O plebiscito tem como objetivo conhecer a opinião dos cidadãos brasileiros adultos sobre a situação das dívidas externa e interna do Brasil.
Outro objetivo da campanha é mostrar para o trabalhador qual é o papel da dívida externa na situação de desemprego, na destruição do parque industrial, na política agrária e na miséria geral em que o povo brasileiro se encontra e se afunda. E a intensidade com que a política neoliberal do atual governo gera a violência urbana, a destruição do sistema educacional, do sistema de saúde, e das conquistas sociais dos trabalhadores, frutos de lutas de muitas gerações.
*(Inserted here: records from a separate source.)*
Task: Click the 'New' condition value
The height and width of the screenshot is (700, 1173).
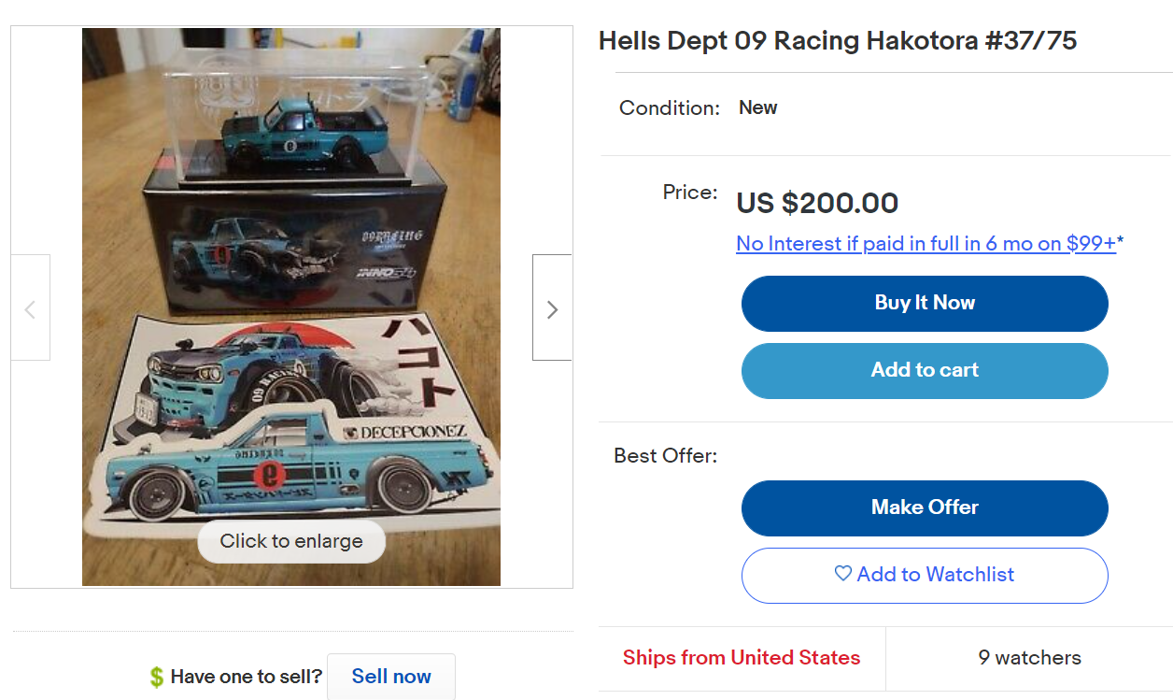Action: tap(757, 107)
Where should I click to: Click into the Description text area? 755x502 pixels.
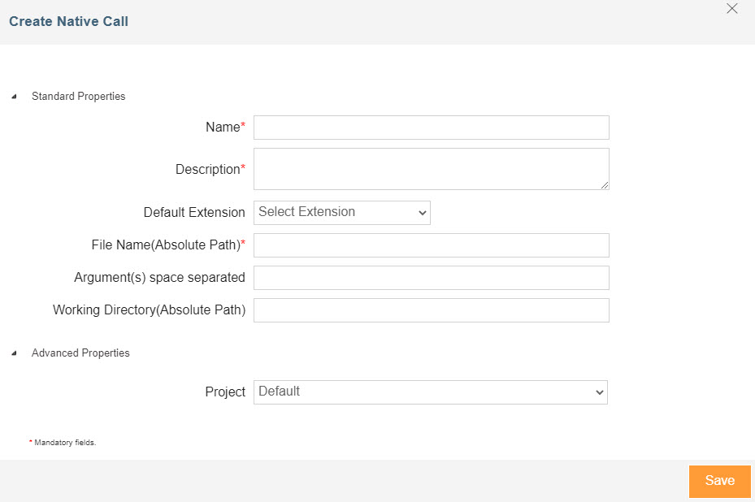(431, 169)
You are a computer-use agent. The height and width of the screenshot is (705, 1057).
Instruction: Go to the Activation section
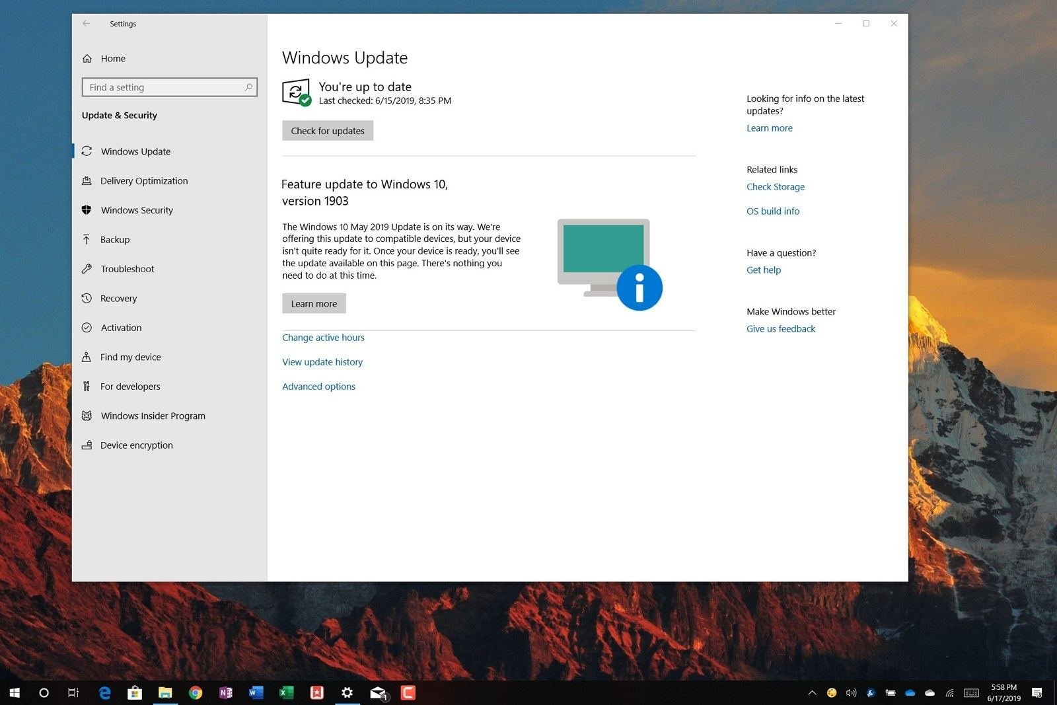121,328
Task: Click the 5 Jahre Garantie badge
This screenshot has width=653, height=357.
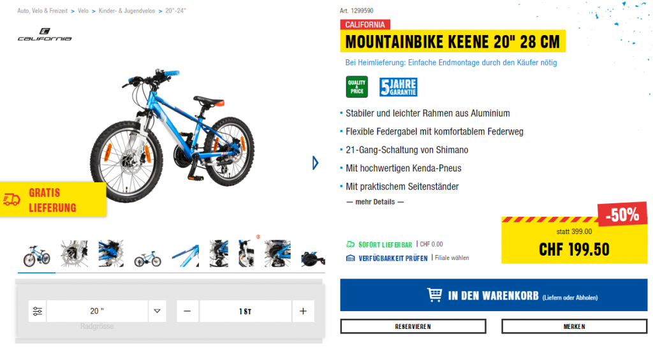Action: click(398, 87)
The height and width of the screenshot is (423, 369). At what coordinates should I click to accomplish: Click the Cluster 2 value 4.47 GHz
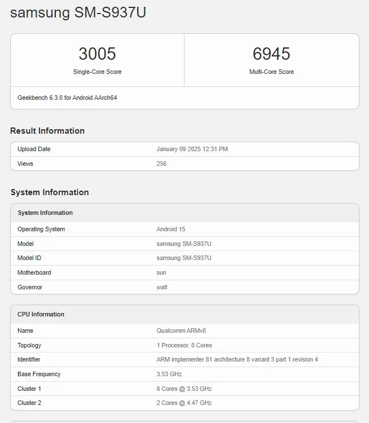[184, 403]
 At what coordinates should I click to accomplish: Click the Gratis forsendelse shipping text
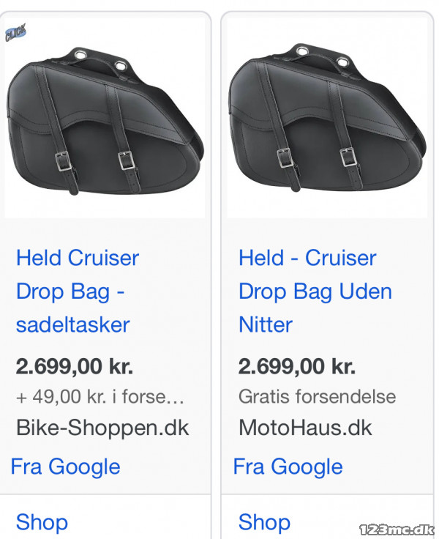[x=317, y=397]
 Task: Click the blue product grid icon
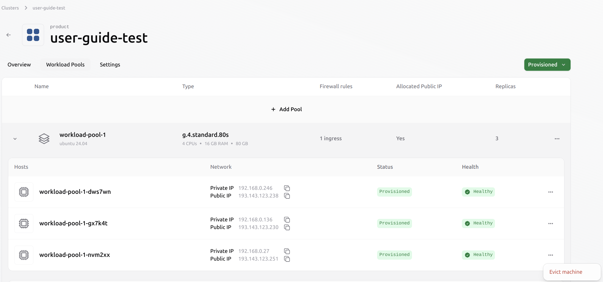(33, 35)
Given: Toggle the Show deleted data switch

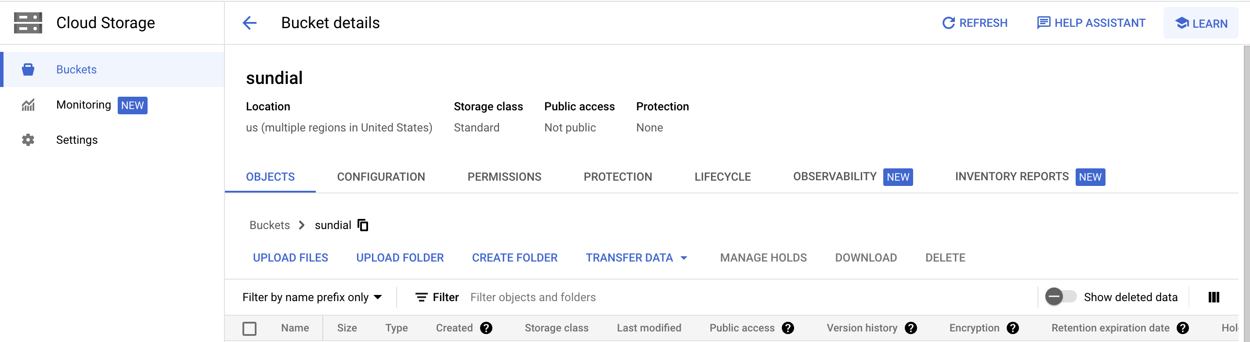Looking at the screenshot, I should tap(1061, 297).
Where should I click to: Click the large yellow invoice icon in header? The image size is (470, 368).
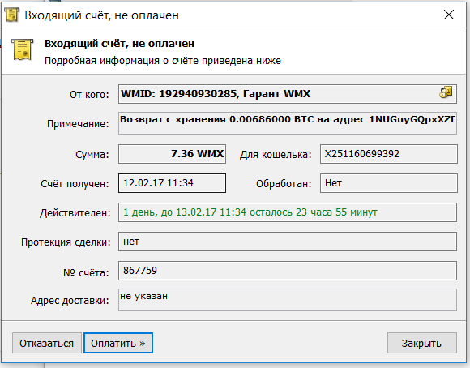click(x=23, y=49)
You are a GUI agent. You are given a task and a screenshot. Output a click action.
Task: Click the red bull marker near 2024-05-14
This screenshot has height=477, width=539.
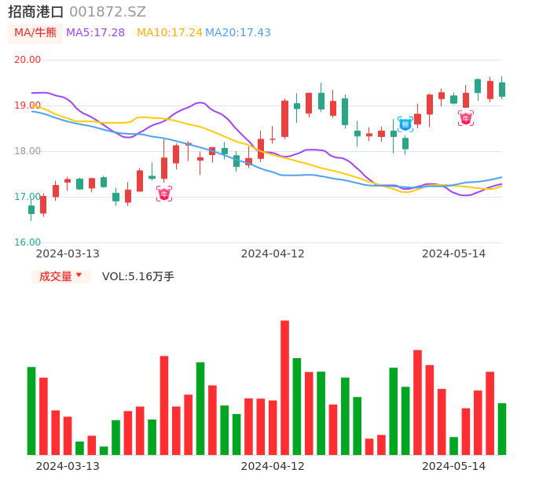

Em 1994, ano em que FHC foi eleito para o primeiro mandato, a dívida estava em 148 bilhões de dólares. Em 1998, segundo os dados oficiais, tinha saltado para 243 bilhões. Hoje, só de juros da dívida e amortização do valor principal, saíram para o exterior, nesse mesmo período da era FHC, 126 bilhões de dólares.
Essa campanha está sendo promovida e realizada pelas pastorais sociais da CNBB, Confederação dos Trabalhadores da Agricultura (Contag), Cáritas, Central dos Movimentos Populares (CMP), Central Única dos Trabalhadores (CUT), Movimento dos Trabalhadores Rurais Sem Terra (MST), Rede Brasil, União Nacional dos Estudantes (UNE), entre tantas outras entidades nacionais e locais.

Não se paga o que não se deve
O Plebiscito Nacional da Dívida Externa é resultado de eventos anteriores. Em 1998, em Brasília, foi realizado o Simpósio sobre a Dívida Externa. Nesse simpósio, decidiu-se realizar o Tribunal da Dívida Externa, e a dívida brasileira foi julgada no Teatro João Caetano, Rio de Janeiro, em 1999.
Os organizadores desse plebiscito vão propor ao Congresso Nacional que se convoque oficialmente um plebiscito sobre as dívidas externa e interna. Embora esse plebiscito de setembro não seja oficial, ele é legal e legítimo, pois está sendo realizado pela sociedade civil organizada.
Todos sabemos que o governo não tem interesse em questionar e muito menos mexer na dívida, pois mexeria também com o capital internacional que é quem controla a economia brasileira. Se o governo não está interessado no assunto, o trabalhador e toda a sociedade estão. Por isso está se organizando para impedir a continuidade da sangria.